Stored items:
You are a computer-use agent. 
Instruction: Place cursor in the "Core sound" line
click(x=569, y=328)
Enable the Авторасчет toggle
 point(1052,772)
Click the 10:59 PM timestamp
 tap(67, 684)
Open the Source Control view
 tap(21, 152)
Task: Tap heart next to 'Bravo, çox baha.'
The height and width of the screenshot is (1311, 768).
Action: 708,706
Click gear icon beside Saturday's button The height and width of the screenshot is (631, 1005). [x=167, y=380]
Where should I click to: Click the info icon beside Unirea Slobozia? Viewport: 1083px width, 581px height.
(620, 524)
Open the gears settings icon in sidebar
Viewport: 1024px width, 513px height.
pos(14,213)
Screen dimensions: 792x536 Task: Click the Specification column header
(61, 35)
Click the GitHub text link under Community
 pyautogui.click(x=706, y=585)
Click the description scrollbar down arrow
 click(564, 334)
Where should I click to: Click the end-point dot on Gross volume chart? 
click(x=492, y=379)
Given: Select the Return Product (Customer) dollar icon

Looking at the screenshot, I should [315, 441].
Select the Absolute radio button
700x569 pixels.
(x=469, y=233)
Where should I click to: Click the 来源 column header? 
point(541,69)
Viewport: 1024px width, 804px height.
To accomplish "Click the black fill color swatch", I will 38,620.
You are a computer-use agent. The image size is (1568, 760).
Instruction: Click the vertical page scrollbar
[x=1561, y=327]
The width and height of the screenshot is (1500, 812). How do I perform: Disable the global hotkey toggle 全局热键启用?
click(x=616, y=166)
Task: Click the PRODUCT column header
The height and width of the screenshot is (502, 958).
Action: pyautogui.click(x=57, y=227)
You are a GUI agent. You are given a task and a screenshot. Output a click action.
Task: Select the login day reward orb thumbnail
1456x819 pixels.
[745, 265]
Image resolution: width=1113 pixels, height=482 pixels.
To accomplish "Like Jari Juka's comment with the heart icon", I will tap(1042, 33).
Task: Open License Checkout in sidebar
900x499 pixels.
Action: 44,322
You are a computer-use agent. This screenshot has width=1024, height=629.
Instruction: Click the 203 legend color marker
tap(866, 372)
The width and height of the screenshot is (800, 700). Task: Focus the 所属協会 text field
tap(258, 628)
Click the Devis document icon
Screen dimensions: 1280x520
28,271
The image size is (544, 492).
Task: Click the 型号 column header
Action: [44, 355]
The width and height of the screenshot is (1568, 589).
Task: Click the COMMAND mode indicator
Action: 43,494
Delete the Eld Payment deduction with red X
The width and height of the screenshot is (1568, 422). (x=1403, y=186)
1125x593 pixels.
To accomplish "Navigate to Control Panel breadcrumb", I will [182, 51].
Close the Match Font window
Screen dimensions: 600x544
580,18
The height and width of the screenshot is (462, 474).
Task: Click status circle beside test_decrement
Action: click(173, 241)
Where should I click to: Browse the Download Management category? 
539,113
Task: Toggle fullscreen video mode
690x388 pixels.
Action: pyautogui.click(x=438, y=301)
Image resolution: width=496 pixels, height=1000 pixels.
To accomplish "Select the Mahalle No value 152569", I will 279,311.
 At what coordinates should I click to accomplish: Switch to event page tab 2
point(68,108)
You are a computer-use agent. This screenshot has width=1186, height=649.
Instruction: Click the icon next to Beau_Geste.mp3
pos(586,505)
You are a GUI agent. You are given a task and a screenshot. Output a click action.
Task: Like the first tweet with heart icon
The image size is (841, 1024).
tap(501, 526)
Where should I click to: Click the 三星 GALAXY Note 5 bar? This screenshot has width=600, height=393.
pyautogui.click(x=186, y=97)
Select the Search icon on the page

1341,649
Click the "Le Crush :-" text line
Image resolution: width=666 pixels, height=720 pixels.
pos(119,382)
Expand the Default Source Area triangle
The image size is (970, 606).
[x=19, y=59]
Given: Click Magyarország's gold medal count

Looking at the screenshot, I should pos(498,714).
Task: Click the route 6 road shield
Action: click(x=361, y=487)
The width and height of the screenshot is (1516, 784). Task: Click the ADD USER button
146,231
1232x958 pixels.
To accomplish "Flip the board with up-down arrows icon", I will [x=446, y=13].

Your task
Pull every line with the string "Like" from the data above.

Expected output
To accomplish "Like Jari Juka's comment with the heart icon", I will tap(1042, 33).
Task: Like the first tweet with heart icon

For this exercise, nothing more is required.